Exercise requirements:
a) Transcribe the passage on lower respiratory infections, starting with "Lower Respiratory Infections –" and going on through "all human deaths.".
b) Answer these questions from the passage on lower respiratory infections:
(i) What percentage of all human deaths do lower respiratory infections account for?
(ii) Which animal is described as essential to developing the influenza vaccine?
(iii) Which antiviral agents does the passage name?
c) Write the next part of the passage on lower respiratory infections, picking up after its final sentence.

Text under study:
---
Lower Respiratory Infections – 3.4 million
Lower respiratory infections can be the result of multiple diseases, including pneumonia, bronchitis, and influenza. The infections are caused by either a bacteria or a virus and are difficult to diagnose, but general symptoms include difficult breathing, sneezing, sore throat, and headaches. Together, they account for approximately 3.4 million deaths annually, 5.5 percent of all human deaths.
Vaccines were developed to prevent pneumococcal disease and influenza, and antibiotic and cough medicines are available to treat all three diseases. Animal research has contributed to both methods of treatment. Ferrets have played an essential role in developing the influenza vaccine because the infection behaves similarly in ferrets and humans, with comparable clinical indicators, pathology, and immunity. Furthermore, studies with ferrets, mice, dogs, and cats have contributed to the development of antiviral agents, such as oseltamivir, zanamivir and peramivir, which inhibit the influenza virus’s replication. The antibiotics, cough medicines, and pain relievers used to treat pneumonia and bronchitis were also perfected through careful animal testing, as are the vast majority of medications, in order to receive approval from the Food and Drug Administration (FDA).
---
Entries supplied:

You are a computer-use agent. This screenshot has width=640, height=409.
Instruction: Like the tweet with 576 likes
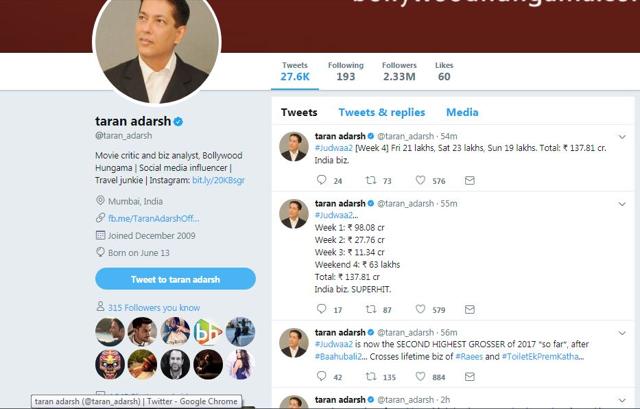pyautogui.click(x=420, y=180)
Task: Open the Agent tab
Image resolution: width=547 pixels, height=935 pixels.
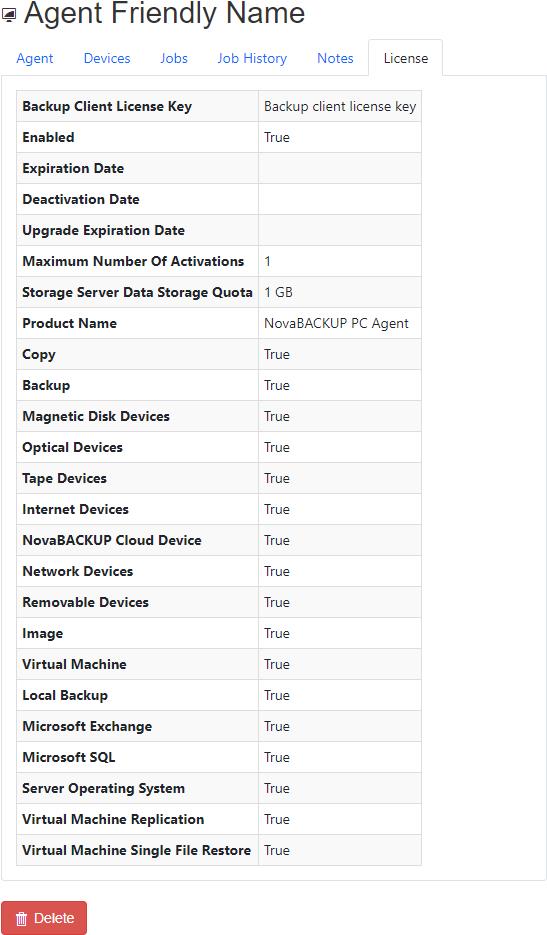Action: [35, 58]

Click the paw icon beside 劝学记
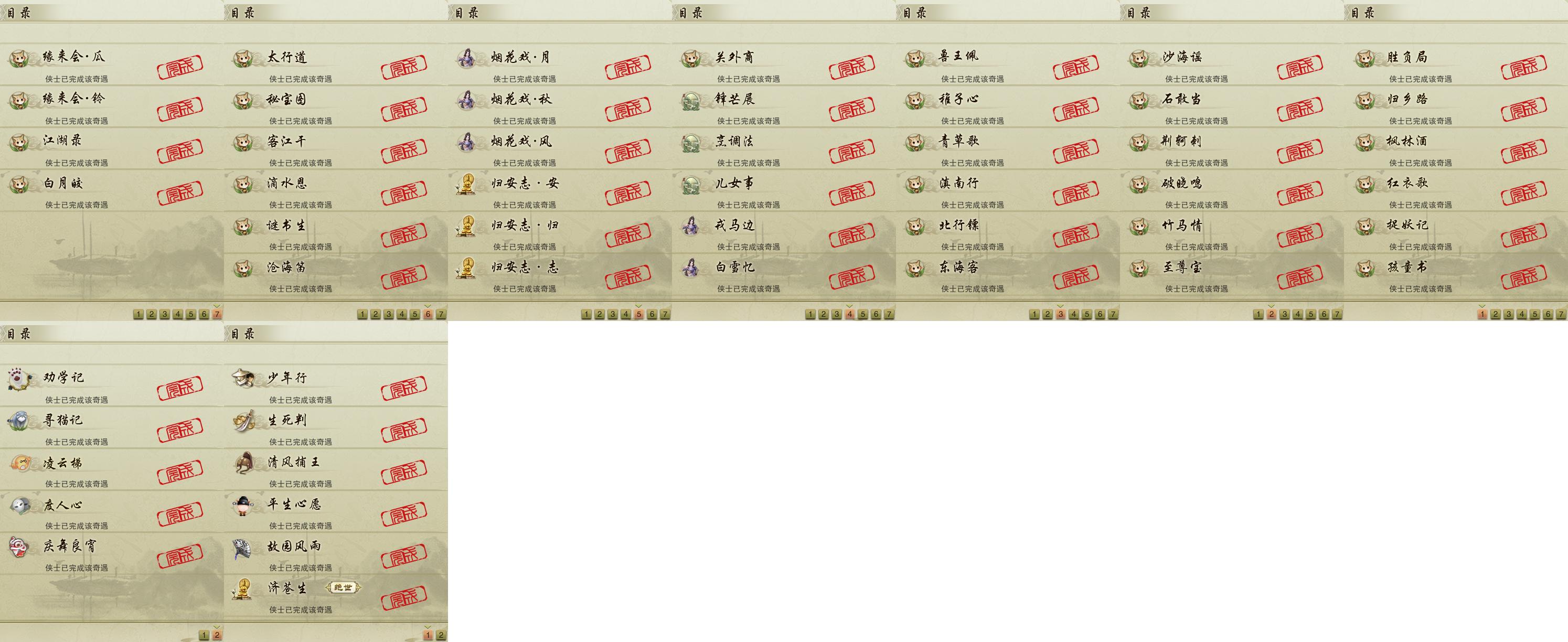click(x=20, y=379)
---
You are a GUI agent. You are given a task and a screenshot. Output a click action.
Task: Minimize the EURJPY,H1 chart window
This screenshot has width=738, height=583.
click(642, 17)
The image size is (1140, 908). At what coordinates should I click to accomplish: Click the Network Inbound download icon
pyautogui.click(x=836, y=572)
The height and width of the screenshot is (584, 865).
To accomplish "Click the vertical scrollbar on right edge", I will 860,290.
---
Task results:
a)
Lower Respiratory Infections – 3.4 million
Lower respiratory infections can be the result of multiple diseases, including pneumonia, bronchitis, and influenza. The infections are caused by either a bacteria or a virus and are difficult to diagnose, but general symptoms include difficult breathing, sneezing, sore throat, and headaches. Together, they account for approximately 3.4 million deaths annually, 5.5 percent of all human deaths.

b)
(i) 5.5 percent.
(ii) Ferrets.
(iii) Oseltamivir, zanamivir and peramivir.

c)
Chronic Obstructive Lung Disease – 3.3 million
Chronic obstructive lung disease (COPD) is an incurable, progressive lung disease that can take two forms – chronic bronchitis involving long term coughing, and emphysema that gradually destroys the lungs. Mainly caused by smoking and secondhand smoke in the United States, there is no cure for COPD, which kills around 3.3 million people annually.
While, by far, the best way to prevent COPD is not to smoke, its progression can be slowed down by medication. Animal experiments and studies have revealed useful counteragents such as glucocorticosteroids and bronchodilators, or ‘relievers,’ that bring rapid relief from symptoms. Bronchodilators also are used to treat asthma, and are commonly found in inhalers. They were developed through work with frogs in the 1930s. Further work in the 1990s in guinea pigs helped to select the reliever drugs and corresponding dosage that would be the most beneficial to individuals living with COPD.
Trachea, Bronchus, and Lung Cancers – 1.6 million
Of all forms of cancer, respiratory cancers, including trachea, bronchus, and lung cancer, are the deadliest. They are generally caused by smoking, second-hand smoke, and environmental toxins, and kill 1.6 million people annually, representing 3 percent of all deaths globally.
Treatment depends on the size and location of the tumor, but includes surgery for large benign tumors, and chemotherapy or radiotherapy for smaller or malignant tumors that might spread to other regions of the body. All three treatments, as well as most cancer detection methods, are the results of animal research, generally in mice and rats, which has extended and improved the lives of countless people.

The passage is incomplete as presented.